■ **INSTRUCTIONS TO FOLLOW**: Search the data for the string "computer", and report each line where it is found.

■ **EXTRACTED RECORDS**:
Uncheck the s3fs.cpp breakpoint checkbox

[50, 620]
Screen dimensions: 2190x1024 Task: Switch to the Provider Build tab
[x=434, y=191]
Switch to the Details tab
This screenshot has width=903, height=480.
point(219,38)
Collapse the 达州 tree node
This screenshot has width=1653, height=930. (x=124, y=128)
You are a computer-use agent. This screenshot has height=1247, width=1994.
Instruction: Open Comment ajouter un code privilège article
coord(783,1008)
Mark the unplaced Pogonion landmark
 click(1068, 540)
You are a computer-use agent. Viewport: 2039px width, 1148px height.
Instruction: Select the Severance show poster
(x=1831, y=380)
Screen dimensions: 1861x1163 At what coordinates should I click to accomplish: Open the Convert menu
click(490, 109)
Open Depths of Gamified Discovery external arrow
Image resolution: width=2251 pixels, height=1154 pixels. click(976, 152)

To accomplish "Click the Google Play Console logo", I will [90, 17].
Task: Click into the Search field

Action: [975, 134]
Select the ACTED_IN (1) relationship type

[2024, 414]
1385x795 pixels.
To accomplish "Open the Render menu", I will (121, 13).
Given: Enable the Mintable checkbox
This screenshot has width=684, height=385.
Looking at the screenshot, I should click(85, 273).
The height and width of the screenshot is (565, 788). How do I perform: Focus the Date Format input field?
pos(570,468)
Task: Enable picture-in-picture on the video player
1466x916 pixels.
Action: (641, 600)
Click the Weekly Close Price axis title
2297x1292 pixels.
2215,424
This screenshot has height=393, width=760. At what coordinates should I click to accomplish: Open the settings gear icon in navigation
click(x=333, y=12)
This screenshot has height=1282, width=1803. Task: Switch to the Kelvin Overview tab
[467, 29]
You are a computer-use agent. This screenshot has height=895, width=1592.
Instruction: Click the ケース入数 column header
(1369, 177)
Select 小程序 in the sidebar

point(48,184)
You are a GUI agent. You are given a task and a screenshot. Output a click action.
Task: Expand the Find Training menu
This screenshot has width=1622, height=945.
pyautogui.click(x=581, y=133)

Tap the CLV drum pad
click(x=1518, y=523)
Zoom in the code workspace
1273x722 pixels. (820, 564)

■ **ANSWER FOR THE TASK**:
You are a computer-use agent. This screenshot has height=1247, width=1994.
You are a computer-use agent. Viewport: 2039px width, 1148px height.
You are a computer-use agent. This screenshot has height=895, width=1592.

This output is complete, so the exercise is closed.